Superato così il caldeggiato “A Star is Born”, candidato anche a miglior film, interpretato da Lady Gaga e Bradley Cooper, che si presentava con otto nomination al pari di “Vice” di Adam McKay, vincitore per il miglior trucco e acconciatura. La nuova e amata coppia Gaga-Cooper ha acceso la serata esibendosi sul palco del Dolby a piano e voce sulle note di “Shallow”, vincitrice dell’Oscar per la migliore colonna sonora.
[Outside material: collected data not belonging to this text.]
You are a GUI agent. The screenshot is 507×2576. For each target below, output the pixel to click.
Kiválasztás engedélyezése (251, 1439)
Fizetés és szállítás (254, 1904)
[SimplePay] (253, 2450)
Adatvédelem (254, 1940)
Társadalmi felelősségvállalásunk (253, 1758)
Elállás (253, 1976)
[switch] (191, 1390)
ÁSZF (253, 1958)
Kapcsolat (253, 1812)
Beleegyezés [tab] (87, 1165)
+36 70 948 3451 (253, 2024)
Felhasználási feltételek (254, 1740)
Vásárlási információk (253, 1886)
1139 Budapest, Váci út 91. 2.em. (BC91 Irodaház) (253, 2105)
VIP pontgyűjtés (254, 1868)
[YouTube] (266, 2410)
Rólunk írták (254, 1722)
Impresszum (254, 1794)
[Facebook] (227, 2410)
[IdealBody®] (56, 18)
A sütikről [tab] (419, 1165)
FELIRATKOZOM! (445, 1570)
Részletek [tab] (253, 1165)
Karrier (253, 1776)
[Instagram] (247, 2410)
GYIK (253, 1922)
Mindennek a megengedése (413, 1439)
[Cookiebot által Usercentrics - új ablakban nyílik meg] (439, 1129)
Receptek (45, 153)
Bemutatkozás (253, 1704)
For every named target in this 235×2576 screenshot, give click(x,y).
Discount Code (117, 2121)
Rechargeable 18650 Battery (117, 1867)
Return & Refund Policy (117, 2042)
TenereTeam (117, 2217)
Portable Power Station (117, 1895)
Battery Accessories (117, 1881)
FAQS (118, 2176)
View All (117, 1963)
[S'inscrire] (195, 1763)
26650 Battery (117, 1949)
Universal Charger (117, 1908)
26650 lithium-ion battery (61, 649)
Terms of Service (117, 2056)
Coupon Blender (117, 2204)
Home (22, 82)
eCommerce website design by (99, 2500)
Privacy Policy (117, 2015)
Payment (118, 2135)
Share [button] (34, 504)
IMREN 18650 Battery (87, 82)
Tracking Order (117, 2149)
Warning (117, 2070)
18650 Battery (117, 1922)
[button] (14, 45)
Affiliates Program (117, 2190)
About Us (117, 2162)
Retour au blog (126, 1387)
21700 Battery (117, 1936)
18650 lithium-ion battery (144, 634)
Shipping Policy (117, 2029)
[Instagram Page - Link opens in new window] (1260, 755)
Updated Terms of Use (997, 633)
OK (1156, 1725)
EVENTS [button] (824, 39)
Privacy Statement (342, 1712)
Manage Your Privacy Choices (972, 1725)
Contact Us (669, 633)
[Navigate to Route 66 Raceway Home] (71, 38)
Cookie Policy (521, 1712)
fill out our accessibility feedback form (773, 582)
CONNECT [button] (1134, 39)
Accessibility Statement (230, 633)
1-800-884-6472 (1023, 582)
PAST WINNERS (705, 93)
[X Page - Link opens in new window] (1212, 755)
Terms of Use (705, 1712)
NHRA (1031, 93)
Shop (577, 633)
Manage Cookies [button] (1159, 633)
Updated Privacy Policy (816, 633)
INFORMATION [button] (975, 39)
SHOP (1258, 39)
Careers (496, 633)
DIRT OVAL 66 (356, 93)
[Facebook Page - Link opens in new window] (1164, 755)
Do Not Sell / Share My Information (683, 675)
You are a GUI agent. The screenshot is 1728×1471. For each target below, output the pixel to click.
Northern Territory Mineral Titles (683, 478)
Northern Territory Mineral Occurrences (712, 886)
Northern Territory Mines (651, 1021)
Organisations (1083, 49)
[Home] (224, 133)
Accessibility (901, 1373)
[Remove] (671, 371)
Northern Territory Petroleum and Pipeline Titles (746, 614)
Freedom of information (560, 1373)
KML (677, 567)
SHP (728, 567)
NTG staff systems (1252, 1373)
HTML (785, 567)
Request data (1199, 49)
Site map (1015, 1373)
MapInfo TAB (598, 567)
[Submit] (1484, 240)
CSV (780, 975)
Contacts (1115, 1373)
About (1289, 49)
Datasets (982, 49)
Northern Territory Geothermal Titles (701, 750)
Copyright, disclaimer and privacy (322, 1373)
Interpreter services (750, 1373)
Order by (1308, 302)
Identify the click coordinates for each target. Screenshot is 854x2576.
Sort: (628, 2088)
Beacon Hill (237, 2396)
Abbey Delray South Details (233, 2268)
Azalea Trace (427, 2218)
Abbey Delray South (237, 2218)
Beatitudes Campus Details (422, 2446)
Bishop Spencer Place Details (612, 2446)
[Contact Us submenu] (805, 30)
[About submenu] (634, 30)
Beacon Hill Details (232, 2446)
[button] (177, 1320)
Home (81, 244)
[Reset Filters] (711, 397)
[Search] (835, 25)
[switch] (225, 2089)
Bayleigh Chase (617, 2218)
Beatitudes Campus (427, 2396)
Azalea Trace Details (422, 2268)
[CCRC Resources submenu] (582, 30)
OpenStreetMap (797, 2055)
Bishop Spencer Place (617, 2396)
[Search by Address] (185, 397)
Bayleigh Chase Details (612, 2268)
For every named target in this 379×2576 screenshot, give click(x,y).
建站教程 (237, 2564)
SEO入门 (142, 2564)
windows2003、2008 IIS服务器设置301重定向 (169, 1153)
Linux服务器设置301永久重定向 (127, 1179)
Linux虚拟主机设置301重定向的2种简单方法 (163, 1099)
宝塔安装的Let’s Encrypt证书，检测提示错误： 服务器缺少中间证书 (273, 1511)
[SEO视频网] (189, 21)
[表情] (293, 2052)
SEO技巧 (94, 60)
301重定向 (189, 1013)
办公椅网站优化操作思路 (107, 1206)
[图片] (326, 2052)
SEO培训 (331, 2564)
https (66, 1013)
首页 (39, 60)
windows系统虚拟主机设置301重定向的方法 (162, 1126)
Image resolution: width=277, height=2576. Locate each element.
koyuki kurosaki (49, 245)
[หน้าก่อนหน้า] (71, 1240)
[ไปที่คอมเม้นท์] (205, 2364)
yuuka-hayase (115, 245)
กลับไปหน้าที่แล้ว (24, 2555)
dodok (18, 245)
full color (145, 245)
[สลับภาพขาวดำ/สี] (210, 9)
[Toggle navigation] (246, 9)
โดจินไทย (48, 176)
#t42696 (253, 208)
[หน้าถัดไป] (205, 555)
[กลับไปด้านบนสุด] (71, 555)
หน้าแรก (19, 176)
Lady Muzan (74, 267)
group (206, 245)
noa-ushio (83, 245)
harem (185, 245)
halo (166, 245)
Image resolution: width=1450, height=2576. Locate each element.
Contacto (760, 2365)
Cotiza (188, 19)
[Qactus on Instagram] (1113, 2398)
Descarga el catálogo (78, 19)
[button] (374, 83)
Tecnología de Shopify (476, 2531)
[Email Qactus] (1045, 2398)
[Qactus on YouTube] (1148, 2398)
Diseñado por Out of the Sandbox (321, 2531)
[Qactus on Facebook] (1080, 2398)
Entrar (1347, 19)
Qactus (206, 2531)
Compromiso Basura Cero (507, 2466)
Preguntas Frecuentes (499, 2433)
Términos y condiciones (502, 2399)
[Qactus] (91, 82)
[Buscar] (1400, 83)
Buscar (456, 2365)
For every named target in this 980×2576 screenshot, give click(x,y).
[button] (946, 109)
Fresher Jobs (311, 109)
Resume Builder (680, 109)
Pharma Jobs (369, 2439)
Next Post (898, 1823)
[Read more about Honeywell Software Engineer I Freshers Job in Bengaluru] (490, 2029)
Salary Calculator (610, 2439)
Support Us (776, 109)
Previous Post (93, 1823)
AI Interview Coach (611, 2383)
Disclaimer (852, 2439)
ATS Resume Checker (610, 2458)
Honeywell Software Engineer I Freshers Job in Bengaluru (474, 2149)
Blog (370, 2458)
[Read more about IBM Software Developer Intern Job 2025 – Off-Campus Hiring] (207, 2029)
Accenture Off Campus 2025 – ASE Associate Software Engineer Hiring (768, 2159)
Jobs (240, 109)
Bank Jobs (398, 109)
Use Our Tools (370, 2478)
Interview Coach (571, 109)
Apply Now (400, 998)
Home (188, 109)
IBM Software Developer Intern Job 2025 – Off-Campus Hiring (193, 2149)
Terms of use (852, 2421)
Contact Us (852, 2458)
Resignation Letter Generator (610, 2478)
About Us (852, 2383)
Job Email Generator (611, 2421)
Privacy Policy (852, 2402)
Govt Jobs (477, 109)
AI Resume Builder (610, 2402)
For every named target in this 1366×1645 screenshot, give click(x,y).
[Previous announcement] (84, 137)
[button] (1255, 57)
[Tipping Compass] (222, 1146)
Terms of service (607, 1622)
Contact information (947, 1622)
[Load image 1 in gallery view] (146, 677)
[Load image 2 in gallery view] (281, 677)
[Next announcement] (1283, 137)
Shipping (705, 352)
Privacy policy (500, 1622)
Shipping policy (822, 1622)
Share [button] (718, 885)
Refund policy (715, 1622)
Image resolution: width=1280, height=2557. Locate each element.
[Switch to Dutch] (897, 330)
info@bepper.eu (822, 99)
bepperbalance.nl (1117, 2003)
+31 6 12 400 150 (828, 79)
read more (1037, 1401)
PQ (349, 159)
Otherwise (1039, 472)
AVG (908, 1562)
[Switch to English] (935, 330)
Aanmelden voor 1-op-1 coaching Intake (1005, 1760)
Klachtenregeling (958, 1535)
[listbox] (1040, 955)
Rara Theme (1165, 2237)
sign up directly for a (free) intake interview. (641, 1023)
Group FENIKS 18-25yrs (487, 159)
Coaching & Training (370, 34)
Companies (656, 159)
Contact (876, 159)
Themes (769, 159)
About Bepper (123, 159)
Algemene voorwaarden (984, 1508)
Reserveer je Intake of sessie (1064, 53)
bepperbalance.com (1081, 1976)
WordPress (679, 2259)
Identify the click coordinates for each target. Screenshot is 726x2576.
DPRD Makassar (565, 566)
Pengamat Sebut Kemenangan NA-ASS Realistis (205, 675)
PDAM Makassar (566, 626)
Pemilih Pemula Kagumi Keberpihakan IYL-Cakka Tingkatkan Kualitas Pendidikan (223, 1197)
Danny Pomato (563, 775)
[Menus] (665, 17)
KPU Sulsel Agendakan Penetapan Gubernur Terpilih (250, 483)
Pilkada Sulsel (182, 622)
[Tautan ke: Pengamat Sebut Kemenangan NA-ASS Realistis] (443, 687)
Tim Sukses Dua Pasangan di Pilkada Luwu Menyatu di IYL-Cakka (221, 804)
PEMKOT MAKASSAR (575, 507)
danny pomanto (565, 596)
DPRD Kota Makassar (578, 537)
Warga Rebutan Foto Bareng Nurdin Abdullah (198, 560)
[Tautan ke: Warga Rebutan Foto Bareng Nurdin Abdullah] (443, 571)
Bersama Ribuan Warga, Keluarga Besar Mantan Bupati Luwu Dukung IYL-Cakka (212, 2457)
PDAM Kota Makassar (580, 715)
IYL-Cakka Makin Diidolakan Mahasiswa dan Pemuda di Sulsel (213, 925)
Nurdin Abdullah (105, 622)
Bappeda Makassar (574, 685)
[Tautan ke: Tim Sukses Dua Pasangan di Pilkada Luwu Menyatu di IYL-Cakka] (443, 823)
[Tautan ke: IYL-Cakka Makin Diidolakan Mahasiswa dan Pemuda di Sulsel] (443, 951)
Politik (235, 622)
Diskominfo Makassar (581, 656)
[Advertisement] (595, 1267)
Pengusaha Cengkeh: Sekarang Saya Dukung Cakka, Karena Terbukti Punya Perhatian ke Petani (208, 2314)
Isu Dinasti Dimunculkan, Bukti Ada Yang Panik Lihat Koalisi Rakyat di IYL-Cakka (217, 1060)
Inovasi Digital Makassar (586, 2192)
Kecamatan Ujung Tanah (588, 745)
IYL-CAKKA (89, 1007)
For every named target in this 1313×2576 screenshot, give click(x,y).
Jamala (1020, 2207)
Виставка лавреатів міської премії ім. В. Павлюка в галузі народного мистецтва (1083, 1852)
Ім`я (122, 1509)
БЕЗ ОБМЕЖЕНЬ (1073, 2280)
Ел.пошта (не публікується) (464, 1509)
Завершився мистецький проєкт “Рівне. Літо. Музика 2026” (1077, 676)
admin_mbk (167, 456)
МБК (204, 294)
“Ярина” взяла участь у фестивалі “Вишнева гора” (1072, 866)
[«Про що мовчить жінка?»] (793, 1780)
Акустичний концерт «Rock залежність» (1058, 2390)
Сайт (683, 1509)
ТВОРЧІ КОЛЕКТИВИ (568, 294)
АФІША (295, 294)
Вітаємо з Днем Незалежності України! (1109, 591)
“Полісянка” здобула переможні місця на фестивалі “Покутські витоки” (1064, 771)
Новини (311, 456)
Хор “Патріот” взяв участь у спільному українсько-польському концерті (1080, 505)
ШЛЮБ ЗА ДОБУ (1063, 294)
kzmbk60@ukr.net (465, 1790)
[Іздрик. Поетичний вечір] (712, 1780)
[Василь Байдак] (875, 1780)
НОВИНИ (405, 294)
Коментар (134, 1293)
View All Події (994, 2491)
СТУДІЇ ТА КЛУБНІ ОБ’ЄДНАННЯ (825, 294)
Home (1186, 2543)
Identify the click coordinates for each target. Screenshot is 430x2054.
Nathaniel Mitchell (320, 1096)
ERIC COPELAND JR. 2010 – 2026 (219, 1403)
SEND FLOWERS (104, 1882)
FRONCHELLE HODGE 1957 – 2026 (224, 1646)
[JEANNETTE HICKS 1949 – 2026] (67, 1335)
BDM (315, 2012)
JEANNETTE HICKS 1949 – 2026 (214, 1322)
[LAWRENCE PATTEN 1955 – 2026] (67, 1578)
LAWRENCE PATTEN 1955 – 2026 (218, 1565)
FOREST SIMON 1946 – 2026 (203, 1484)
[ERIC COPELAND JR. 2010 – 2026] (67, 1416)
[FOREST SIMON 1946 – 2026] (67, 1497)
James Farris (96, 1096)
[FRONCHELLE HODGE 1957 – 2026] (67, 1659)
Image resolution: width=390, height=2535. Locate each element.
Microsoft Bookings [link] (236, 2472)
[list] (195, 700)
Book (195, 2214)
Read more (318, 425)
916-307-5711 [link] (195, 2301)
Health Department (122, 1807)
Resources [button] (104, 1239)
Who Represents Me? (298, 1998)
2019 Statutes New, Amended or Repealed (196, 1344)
Seguono, “Black Panther” con sette nomination, aggiudicatosi gli Oscar per i migliori costumi, per la scenografia e per la colonna sonora, curata da Ludwig Göransson; “BlacKkKlansman” con sei, vincitore per la migliore sceneggiatura non originale; Bohemian Rhapsody” e “Green Book” con cinque; “Il ritorno di Mary Poppins” con quattro.

Come previsto, incetta di premi per “Bohemian Rapsody” per miglior mixing sonoro, miglior montaggio e miglior montaggio sonoro, racconto basato sulla storia del frontman dei Queen, Freddie Mercury, interpretato da Rami Malek conosciuto al piccolo schermo per essere stato protagonista della fortunata serie “Mr Robot”. Ruolo di grande rilievo che ha permesso al giovane attore di ottenere nel tempo numerosi riconoscimenti, tra cui l’Oscar 2019 come miglior attore protagonista, un Golden Globe, un Premio BAFTA e uno Screen Actors Guild Award nella medesima sezione.

L’edizione, questa 91esima, proprio delle eccezioni: non capitava da tempo che tre attrici protagoniste del medesimo film concorressero all’Oscar per la migliore interpretazione femminile. Stiamo parlando di Olivia Colman, che ha trionfato sulle colleghe Emma Stone e Rachel Weisz, come miglior attrice protagonista in “La favorita”.

Miglior attrice non protagonista Regina King per il film “Se la Strada potesse parlare” di Barry Jenkins.

Tra gli altri riconoscimenti: “First Man” per i migliori effetti speciali; “Spider-Man – Into the Spider-Verse” il miglior film d’animazione; “Skin” di Guy Nattiv il miglior corto; “Bao” di Domee Shi il miglior corto animato; “Period. End of Sentence” il miglior corto documentario; “Free Solo” il miglior documentario, dedicato all’arrampicata libera senza corde di Alex Honnold.